Drumont et Rochefort se firent nationalistes ; Déroulède aussi. Il avait, de nouveau, renoncé aux lettres.

Les candidats républicains eurent la pudeur du mot, d’origine suspecte et devenu tout de suite réactionnaire. Mais, d’autant plus, ils firent leur la chose elle-même, déclamant contre les prétendus ennemis de l’armée et affirmant l’excellence d’un verdict qu’ils savaient, pour le moins, illégal. Ainsi ils enlèveront au nationalisme son venin et, d’abord, ils assureront leur élection.

Être élu, c’était là, surtout, le fond de leur conscience.

Ces démocrates auraient voulu, de propos délibéré, démoraliser la démocratie, qu’ils n’auraient pas agi autrement.

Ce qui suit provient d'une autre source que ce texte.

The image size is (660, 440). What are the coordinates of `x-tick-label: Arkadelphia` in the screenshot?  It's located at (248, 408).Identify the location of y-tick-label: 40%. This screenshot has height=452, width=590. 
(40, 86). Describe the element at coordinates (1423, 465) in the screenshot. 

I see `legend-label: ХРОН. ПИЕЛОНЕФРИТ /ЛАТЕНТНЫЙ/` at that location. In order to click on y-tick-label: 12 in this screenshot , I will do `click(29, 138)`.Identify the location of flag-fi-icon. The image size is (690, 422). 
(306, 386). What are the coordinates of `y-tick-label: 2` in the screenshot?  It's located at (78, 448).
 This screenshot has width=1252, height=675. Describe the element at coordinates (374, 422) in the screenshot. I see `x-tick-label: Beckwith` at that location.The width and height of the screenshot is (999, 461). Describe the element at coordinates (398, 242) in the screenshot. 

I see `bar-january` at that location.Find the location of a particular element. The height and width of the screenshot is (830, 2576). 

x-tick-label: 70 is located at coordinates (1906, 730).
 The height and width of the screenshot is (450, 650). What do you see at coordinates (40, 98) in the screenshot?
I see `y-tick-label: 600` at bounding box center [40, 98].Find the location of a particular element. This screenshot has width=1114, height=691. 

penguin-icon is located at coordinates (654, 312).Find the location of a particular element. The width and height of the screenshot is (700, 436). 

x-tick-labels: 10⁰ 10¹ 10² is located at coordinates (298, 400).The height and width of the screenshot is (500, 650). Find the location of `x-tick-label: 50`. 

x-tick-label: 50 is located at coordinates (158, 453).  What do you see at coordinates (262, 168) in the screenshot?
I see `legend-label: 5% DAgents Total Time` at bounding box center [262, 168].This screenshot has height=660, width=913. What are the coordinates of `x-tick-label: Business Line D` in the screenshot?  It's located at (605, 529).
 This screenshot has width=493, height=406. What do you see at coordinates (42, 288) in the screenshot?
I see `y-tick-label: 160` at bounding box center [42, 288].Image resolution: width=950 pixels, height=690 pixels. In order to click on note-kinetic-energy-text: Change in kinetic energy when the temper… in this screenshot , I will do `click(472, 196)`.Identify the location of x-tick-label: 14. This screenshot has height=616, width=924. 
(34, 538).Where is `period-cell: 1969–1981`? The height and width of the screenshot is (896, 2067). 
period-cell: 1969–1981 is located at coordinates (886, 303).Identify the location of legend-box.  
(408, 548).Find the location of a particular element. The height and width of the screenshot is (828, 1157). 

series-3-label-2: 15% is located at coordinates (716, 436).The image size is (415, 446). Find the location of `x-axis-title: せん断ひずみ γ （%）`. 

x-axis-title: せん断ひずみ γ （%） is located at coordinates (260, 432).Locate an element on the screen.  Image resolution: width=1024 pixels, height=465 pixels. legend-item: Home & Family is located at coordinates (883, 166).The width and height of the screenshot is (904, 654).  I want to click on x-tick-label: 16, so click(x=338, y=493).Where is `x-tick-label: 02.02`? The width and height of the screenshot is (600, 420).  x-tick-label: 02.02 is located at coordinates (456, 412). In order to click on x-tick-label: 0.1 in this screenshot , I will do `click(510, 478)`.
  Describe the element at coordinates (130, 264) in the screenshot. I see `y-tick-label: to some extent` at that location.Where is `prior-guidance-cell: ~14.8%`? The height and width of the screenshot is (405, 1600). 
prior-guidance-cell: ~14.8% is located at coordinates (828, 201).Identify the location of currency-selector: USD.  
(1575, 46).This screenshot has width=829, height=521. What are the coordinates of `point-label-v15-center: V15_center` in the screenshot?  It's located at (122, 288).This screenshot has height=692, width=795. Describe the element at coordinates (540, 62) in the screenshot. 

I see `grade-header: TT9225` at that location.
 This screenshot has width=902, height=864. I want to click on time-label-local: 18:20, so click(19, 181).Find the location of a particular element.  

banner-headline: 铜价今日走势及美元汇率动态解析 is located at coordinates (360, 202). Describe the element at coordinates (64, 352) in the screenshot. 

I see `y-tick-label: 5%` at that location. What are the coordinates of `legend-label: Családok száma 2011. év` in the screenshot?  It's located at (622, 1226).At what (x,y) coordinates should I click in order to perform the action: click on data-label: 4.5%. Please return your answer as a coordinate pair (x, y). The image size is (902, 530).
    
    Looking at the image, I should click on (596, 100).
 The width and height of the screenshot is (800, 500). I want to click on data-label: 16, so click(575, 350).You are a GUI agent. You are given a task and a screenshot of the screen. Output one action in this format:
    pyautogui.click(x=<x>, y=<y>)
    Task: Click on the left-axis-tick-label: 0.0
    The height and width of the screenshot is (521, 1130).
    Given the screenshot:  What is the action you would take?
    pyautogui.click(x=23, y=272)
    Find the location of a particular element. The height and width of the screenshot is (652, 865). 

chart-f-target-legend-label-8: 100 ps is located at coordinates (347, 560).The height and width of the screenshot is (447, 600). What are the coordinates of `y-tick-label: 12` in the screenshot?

On allègue qu’après avoir commis déjà tant d’erreurs, les uns par manque de critique, les autres par défaut de courage, ils ne pouvaient pas tout à coup se révéler intrépides et perspicaces, perdre, à la dernière heure, le bénéfice de l’attitude qu’ils avaient prise. Ils avaient trompé le peuple ou avaient été trompés avec lui ; il était trop tard ou trop tôt pour le détromper[1]. Ces deux poussées, l’une cléricale, l’autre césarienne, parallèles et si rapprochées qu’elles se confondaient, étaient alors trop fortes pour qu’on pût leur laisser le monopole du patriotisme adjectival. Républicains et

  1. À la veille des élections, 26 conseils généraux sur 87 émirent des vœux contre la Revision, les insulteurs de l’armée et de la justice militaire, etc. (fin avril 1898).